» **Action item**
The answer must be a single number: how many lines of the records below hold the word "agent".

» **Listed entries**
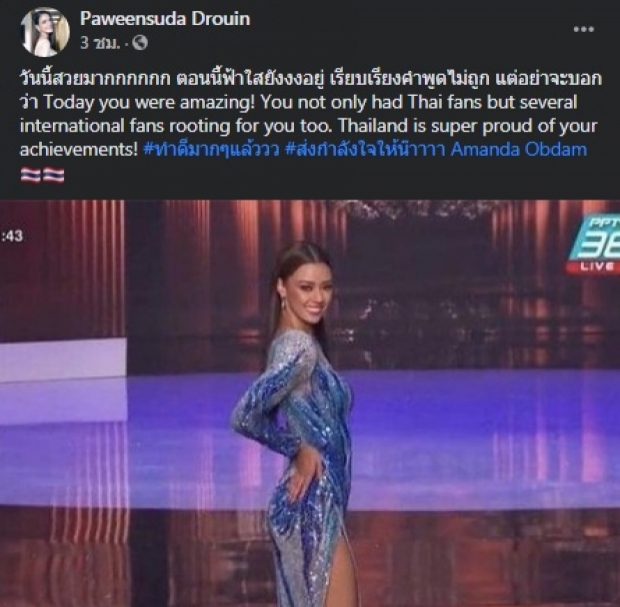The height and width of the screenshot is (607, 620).
Task: Click the 'Today you were amazing!' sentence
Action: point(149,102)
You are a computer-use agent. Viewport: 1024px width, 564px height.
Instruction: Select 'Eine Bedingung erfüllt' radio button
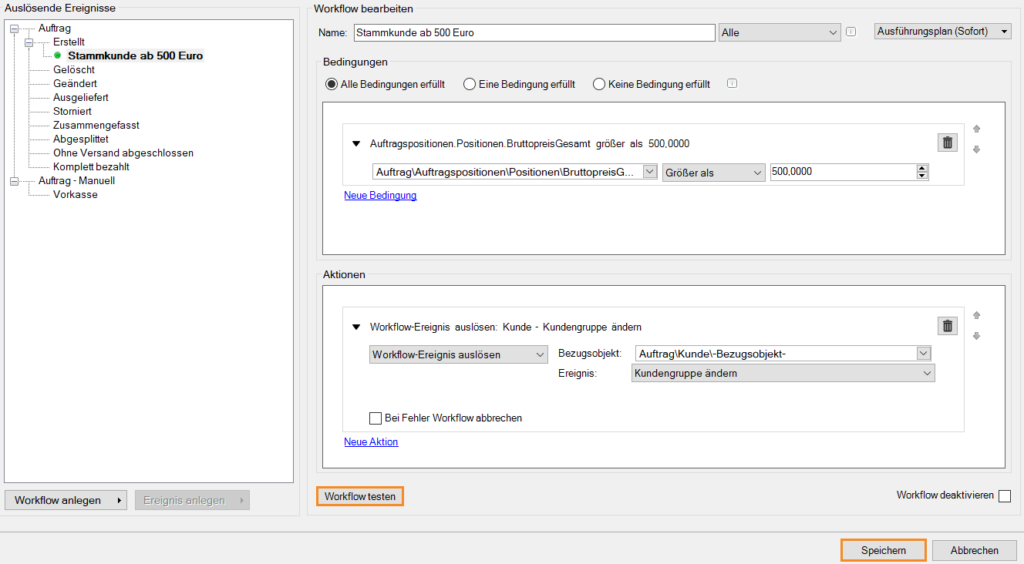click(469, 85)
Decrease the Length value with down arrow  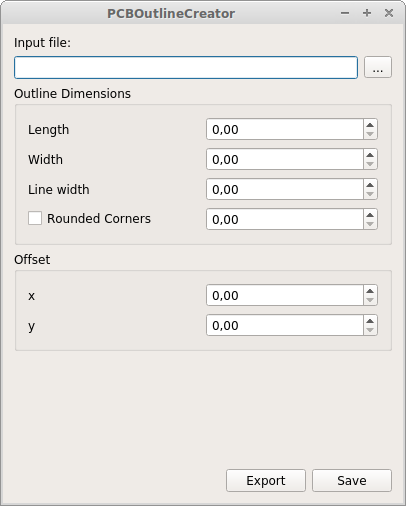(x=370, y=134)
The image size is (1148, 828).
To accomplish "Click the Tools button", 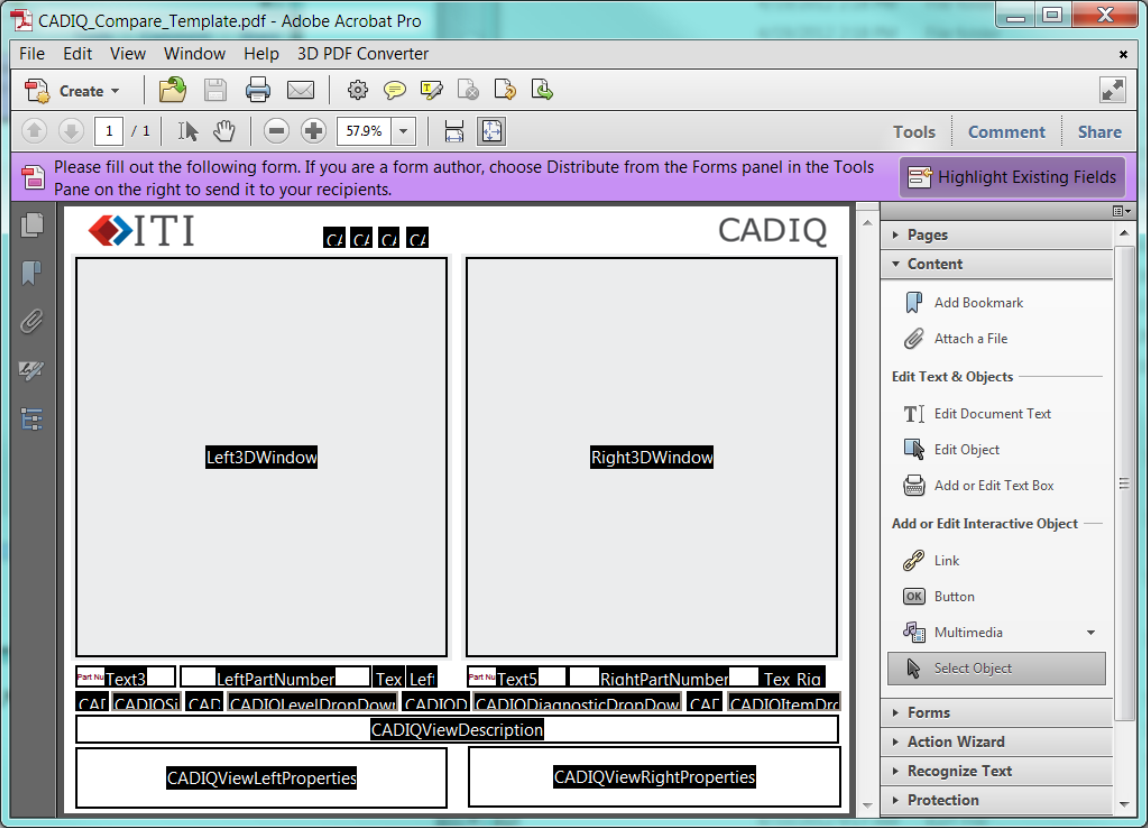I will [913, 131].
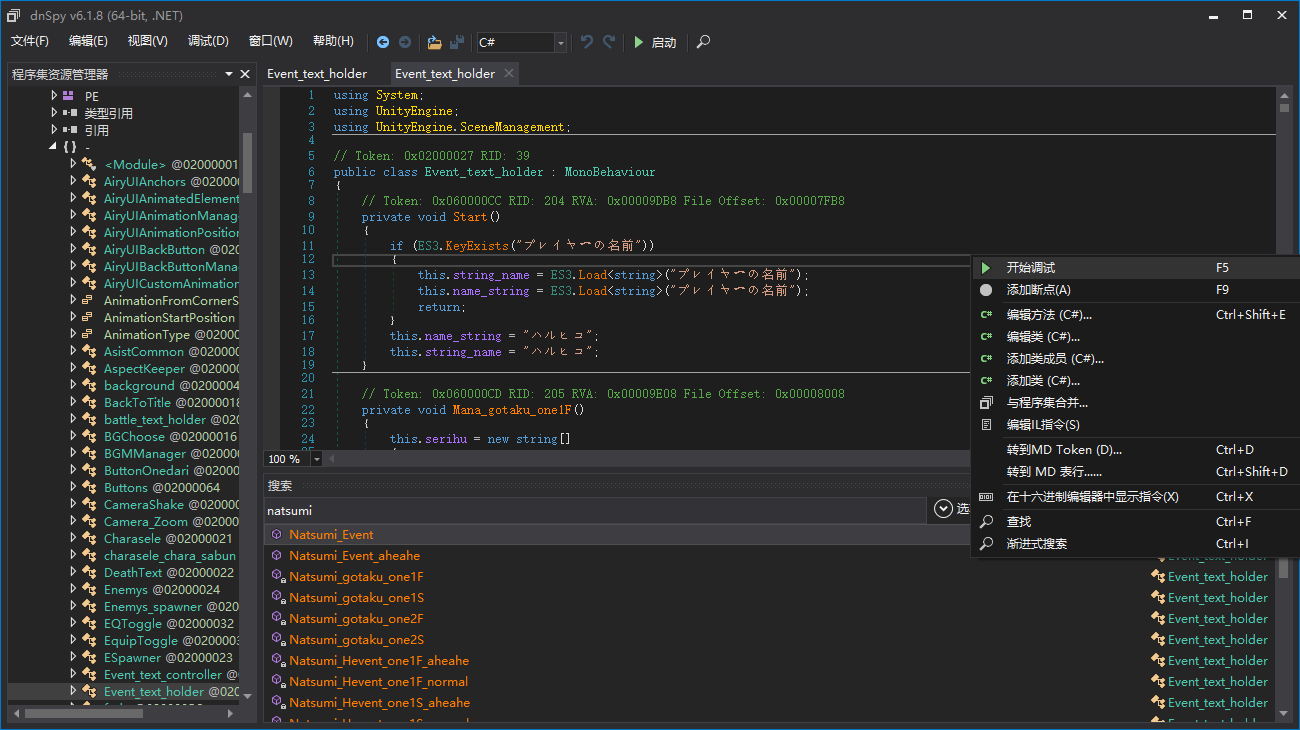The height and width of the screenshot is (730, 1300).
Task: Click the undo arrow in toolbar
Action: coord(587,42)
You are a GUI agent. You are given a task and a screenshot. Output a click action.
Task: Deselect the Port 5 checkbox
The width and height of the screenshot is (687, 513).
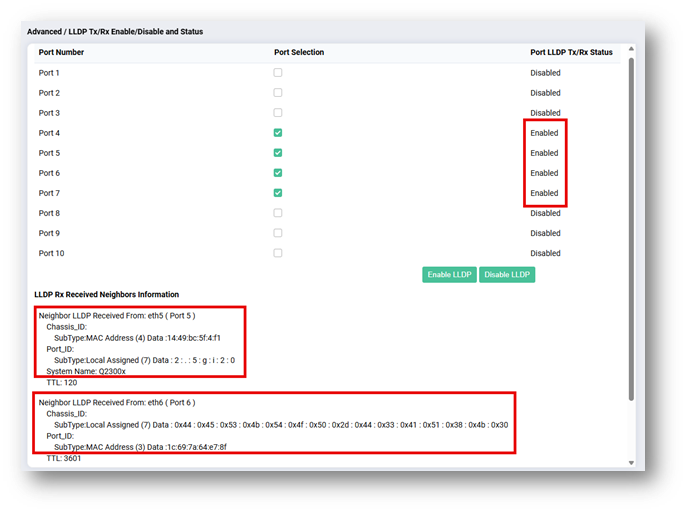click(278, 153)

» **Answer box**
2